Mercedes-Benz kämpft mit drastischem Gewinnrückgang und plant Milliarden-Einsparungen
Svenja HeringMercedes-Benz kämpft mit drastischem Gewinnrückgang und plant Milliarden-Einsparungen
Mercedes-Benz verzeichnet starken Gewinnrückgang im dritten Quartal
Mercedes-Benz hat für das dritte Quartal dieses Jahres einen deutlichen Rückgang der Gewinne gemeldet. Im Vergleich zum gleichen Zeitraum 2023 brachen die Erträge um über 50 Prozent ein und lagen bei nur noch 1,7 Milliarden Euro. Als Reaktion auf die anhaltenden finanziellen Herausforderungen plant das Unternehmen nun, die Kosten um mehrere Milliarden Euro jährlich zu senken.
Auch die Umsätze des Luxusautobauers schrumpften im letzten Quartal um 6,7 Prozent auf knapp unter 35 Milliarden Euro. Ein zentraler Grund für diesen Rückgang ist die schwache Nachfrage in China, wo sich Spitzenmodelle deutlich schlechter verkaufen als erwartet.
Trotz der angespannten Finanzlage hat Mercedes-Benz die Fixkosten bereits spürbar reduziert. Wie weitere Einsparungen erreicht werden sollen, blieb das Unternehmen jedoch schuldig – ebenso wie konkrete Aussagen zu möglichen Stellenstreichungen.
Die Mehrheit der Beschäftigten in Deutschland bleibt vorerst durch die "Zusi 2030"-Vereinbarung geschützt, die betriebsbedingte Kündigungen mindestens bis Ende 2029 ausschließt. Die Sparmaßnahmen kommen zu einer Zeit, in der der Autobauer sich in einer instabilen globalen Wirtschaftslage behaupten muss. Bisher wurden jedoch keine konkreten Schritte bekannt gegeben.

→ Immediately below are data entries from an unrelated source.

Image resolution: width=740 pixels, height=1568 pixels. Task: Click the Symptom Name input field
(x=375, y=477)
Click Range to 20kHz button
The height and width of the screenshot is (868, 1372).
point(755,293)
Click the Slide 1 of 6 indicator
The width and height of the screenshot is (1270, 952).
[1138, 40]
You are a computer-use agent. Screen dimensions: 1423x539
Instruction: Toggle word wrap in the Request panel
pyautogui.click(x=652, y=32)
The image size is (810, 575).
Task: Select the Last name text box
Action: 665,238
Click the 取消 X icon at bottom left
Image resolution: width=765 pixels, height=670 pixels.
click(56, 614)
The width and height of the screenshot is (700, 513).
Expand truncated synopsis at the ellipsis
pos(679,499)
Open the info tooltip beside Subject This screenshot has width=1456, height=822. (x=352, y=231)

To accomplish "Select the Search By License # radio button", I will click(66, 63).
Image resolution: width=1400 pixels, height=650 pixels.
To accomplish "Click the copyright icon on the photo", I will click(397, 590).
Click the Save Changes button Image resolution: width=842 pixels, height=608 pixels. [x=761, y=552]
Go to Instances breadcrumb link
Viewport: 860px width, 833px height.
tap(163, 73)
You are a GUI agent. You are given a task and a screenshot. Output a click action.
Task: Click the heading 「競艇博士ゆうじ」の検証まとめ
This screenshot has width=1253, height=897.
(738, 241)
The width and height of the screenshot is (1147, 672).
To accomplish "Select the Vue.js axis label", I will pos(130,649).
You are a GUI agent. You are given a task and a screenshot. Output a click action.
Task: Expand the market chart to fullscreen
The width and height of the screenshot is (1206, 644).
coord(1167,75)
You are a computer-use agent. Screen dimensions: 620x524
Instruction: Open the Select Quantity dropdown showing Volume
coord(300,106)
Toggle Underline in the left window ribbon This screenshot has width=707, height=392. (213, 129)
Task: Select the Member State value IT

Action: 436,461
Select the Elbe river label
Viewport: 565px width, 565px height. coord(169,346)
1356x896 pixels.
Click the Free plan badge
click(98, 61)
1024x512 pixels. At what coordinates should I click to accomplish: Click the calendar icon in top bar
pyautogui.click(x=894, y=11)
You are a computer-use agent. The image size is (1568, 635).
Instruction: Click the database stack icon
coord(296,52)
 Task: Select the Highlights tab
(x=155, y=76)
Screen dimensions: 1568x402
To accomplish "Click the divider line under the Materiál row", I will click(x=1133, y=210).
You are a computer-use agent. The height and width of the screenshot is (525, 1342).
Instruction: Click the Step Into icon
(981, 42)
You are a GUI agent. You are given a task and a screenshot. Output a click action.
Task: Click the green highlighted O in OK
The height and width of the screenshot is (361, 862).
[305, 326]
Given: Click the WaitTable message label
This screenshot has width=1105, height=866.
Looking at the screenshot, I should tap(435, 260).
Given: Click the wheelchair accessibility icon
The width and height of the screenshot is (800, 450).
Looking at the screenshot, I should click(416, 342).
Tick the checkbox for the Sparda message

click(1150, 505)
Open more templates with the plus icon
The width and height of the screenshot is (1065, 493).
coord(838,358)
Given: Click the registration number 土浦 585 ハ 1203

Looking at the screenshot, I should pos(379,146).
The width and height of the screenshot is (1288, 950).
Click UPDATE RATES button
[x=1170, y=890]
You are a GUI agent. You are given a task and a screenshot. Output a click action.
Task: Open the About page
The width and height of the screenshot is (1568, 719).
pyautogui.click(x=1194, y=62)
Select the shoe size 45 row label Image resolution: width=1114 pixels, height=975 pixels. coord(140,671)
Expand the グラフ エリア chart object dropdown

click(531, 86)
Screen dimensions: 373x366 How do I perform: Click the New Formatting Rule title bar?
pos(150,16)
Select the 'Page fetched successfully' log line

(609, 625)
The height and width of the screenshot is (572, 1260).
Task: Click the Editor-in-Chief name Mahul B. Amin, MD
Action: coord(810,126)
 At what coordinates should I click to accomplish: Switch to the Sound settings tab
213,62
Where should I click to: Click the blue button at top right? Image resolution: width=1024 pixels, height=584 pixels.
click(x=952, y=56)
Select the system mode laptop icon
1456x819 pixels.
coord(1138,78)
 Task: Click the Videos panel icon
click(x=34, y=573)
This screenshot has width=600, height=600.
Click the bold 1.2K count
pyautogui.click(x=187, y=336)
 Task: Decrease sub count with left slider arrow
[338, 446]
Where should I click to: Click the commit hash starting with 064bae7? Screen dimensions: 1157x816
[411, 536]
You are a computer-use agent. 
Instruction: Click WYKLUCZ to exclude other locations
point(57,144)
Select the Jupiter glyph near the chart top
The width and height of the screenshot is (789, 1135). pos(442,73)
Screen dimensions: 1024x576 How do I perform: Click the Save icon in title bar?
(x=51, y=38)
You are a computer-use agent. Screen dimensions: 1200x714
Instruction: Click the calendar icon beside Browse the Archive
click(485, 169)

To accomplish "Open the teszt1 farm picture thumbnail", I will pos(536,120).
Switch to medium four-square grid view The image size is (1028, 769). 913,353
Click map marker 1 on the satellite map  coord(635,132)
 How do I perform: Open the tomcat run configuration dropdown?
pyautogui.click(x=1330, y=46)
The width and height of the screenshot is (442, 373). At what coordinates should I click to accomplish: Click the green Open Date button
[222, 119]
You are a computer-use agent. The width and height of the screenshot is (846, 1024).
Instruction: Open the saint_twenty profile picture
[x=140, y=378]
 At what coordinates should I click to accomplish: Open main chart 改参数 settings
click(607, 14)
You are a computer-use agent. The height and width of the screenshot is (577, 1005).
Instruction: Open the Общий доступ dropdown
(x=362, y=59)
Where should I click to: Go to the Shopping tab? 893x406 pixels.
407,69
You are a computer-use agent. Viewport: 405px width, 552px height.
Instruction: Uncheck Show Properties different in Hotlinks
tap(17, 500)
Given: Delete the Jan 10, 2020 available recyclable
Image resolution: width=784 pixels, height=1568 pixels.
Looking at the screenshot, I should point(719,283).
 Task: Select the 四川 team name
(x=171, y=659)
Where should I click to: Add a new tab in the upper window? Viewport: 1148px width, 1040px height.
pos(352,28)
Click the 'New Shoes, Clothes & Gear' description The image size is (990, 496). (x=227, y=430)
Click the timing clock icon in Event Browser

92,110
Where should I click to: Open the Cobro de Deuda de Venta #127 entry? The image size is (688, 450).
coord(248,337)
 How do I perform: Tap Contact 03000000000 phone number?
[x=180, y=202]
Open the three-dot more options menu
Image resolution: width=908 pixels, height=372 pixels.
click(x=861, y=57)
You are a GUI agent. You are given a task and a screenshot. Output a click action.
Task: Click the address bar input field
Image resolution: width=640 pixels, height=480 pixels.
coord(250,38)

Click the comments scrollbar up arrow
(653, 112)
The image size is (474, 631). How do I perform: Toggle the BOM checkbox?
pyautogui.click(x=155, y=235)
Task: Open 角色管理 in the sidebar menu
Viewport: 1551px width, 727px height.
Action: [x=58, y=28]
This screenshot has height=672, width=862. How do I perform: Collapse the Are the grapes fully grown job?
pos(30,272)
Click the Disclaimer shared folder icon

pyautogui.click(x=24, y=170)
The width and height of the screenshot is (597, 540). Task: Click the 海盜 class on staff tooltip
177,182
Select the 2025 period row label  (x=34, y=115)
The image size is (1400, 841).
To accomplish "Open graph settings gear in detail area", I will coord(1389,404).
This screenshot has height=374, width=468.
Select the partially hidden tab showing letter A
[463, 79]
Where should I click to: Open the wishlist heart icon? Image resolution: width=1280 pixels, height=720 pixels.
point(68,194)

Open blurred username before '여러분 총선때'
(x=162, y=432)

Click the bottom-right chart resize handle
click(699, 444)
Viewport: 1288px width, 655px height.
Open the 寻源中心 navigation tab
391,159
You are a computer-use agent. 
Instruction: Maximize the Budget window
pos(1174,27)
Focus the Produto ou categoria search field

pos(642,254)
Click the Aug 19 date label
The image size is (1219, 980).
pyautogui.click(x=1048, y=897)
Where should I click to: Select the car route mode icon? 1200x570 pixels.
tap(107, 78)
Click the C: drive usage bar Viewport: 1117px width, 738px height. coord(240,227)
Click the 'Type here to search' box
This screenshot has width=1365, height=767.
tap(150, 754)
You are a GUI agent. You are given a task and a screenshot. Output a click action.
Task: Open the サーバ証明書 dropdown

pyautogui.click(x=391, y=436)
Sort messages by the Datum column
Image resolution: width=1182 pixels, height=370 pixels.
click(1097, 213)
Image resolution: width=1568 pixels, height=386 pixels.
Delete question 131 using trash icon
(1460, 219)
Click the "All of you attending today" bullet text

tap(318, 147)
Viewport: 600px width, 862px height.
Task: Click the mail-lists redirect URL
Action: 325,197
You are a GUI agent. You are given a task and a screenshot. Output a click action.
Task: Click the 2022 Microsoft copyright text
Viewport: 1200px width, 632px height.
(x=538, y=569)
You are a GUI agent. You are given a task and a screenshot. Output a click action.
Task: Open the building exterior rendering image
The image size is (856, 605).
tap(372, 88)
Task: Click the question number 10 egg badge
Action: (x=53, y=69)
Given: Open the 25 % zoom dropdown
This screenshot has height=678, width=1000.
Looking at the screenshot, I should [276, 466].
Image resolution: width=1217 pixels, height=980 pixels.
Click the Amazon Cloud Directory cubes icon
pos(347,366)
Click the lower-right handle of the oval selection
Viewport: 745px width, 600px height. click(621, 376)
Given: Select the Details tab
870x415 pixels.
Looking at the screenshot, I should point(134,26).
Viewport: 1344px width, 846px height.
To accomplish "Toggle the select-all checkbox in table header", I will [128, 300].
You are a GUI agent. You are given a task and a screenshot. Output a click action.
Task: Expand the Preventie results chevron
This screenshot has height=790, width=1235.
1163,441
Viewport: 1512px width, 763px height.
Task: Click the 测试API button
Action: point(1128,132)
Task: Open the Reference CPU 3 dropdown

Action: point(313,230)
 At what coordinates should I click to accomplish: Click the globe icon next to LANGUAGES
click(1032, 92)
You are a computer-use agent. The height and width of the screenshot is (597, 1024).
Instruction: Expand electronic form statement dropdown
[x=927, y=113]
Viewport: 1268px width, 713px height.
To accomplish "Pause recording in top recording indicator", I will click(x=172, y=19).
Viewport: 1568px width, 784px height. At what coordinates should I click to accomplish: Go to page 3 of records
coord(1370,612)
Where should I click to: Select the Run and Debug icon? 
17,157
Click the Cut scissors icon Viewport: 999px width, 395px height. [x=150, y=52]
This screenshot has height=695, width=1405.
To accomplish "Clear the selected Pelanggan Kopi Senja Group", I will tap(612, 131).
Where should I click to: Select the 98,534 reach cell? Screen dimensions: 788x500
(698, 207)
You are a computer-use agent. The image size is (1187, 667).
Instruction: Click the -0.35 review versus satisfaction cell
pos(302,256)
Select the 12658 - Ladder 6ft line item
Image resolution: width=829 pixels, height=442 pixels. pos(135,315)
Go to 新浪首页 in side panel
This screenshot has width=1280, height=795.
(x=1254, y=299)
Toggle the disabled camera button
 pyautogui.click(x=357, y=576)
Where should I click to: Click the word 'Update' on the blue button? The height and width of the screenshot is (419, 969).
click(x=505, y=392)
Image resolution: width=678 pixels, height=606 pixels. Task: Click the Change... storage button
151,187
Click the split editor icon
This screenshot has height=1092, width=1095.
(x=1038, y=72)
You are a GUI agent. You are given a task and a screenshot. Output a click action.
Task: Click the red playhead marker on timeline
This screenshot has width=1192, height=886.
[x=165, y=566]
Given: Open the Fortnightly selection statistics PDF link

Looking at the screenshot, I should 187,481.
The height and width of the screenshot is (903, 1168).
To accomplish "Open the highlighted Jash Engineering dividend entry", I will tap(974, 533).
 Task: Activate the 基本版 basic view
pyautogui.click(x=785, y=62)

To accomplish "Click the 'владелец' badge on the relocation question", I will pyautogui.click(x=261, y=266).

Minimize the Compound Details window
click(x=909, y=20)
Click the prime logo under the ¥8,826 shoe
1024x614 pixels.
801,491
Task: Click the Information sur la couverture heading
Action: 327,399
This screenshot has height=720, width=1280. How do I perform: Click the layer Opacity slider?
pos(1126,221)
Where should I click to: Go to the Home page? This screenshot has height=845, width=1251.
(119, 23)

Mercedes-Benz steht eine schwierige Phase bevor, um die Profitabilität wiederherzustellen. Die Konzentration auf milliardenschwere Einsparungen wird die Strategie des Unternehmens in den kommenden Jahren prägen. Für die meisten Mitarbeiter in Deutschland bleibt die Arbeitsplatzsicherheit vorerst durch die bestehenden Vereinbarungen gewahrt.